=== Begin Enclosure ===
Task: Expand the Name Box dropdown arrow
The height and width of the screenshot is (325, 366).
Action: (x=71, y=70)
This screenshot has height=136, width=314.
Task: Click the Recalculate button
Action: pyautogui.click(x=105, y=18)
=== End Enclosure ===
> EXERCISE DIRECTIONS
Repeat the material word for word, with no line missing.

> ANSWER SECTION
Task: Expand the Name Box dropdown arrow
The height and width of the screenshot is (325, 366).
Action: (x=71, y=70)
This screenshot has height=136, width=314.
Task: Click the Recalculate button
Action: pyautogui.click(x=105, y=18)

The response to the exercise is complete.